At one time the Kukkiwon certificates were hard to come by ....  That has changed in the past 30 years however.  Now if you have the right connections and enough money you can get a certificate pretty easily.  In the US many do not use the Kukkiwon anymore as you get very little for it but a piece of paper.


----------



## ATC (May 21, 2009)

People mix up KKW and USAT or WTF. They do not understand that KKW only issues you your DAN certs, not much more if anything else.


----------



## terryl965 (May 21, 2009)

There is no problem with the KKW just the way it is runned. You see they issue world wide rank for TKD and they never ever see the candidate that are applying for the rank. Now lets see if we was going to be a Doctor or Lawyer one need to be seen sometimes, I know we are talking rank not a job but all in all the same principle. I have been a KKW guy over twenty five years so I can value in something but that value like alot of things have gone south in some ways. I mean everything cannot be the same and should not but they seem to be going the wrong direction alot of the time. The USAT and the WTF hold a different perspective for me the WTF governs the rules for the sport side and the USAT is the only game in town for the Olympic athlete hopes. I do not haave major problems with them but still they each have been known to fabricate things for the betterment of them solely.


----------



## Earl Weiss (May 21, 2009)

I think part of the issue is abuses by instructors and not the orgs. Students think they are pauying an outrageous fee to the KKW and their is a lengthy delay, and never learn what the true charges are so they don't realize their instructor is marking up the fee and possibly causing the paperwork delay as well. This problem is not unique to the KKW instructors adn I do not mean to imply that all KKW instructors do this.


----------



## Twin Fist (May 21, 2009)

there are good KKW guys, like terry, or GM Kurban, etc so in that respect, i dont have a problem with it beyond the fact that it costs too much.

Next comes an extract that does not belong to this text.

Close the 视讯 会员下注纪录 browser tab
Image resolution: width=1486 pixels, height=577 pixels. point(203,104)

the problem with it in my mind is that the KKW is tied to the WTF, which is crap, teaches crap karate, and cant even do that right.


----------



## NPTKD (May 21, 2009)

Could you tell me what is American Taekwondo? Is it Jhoon Rhee style... Mile High karate.... and is that you doing that crane form?


----------



## NPTKD (May 21, 2009)

and for that matter I didn't know that the WTF was in the business of teaching anyone.... I though that (know) there are only on the sport side of it.


----------



## Miles (May 21, 2009)

NPTKD said:


> Have you ever wondered why people complain about the kukkiwon.... Poeple all ***** about the price and the paper work and how you don't need it and how its a rip off. But God forbid you don't have one... Then your not a true TKD practitononer, could someone help me with this?


 
Some people just like to complain...gives them something to do because they are not training enough.

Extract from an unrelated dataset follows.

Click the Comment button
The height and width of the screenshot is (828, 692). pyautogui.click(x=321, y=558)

There is no problem with the Kukkiwon. It efficiently and effectively issues dan certification (last one I processed took 2 weeks or so).  It efficiently and effectively conducts instructor training courses, publishes written and video materials, all for the betterment of Taekwondoin everywhere.

You can be a true Taekwondoin without Kukkiwon certification.  But, if you are interested in the Kukkiwon ideal of uniformity and standardization of technique/terminology/training methodology, I suggest you become Kukkiwon-certified.

Keep training!

Miles


----------



## Manny (May 21, 2009)

I have no KUKIWON certification and don't feel bad about that, I'm just a 1th degee Black Belt under Jido Kwan and have my Jido Kwan Black Belt certification and nothing else.

Back in 1988 I pay for a KUKIWON certification and it never arrived, I lose my money period.

This days I'm more interested in learn that having KUKIWON diplomas.

Manny


----------



## NPTKD (May 21, 2009)

I really am interested ( not disrespectful) about American TKD?


----------



## dancingalone (May 21, 2009)

NPTKD said:


> I really am interested ( not disrespectful) about American TKD?



I recall that TF and I got our TKD black belts in the same system, if that could be said given how eclectic American (er, Texas) Tae Kwon Do can be.

Essentially, Jhoon Rhee arrived in Texas and began teaching his understanding of Korean karate from Chung Do Kwan roots.  He originally used the Japanese forms like Bassai and Pinan (Pyung Ahn) but converted over to Choi's Chang Hon forms.  Eventually Rhee left for Maryland, but his mark on martial arts had already been made in Texas as his students continued to teach a snapshot of what he taught at the time while adding their own additions.  Obviously no sine wave movement as that's not the way Rhee taught forms.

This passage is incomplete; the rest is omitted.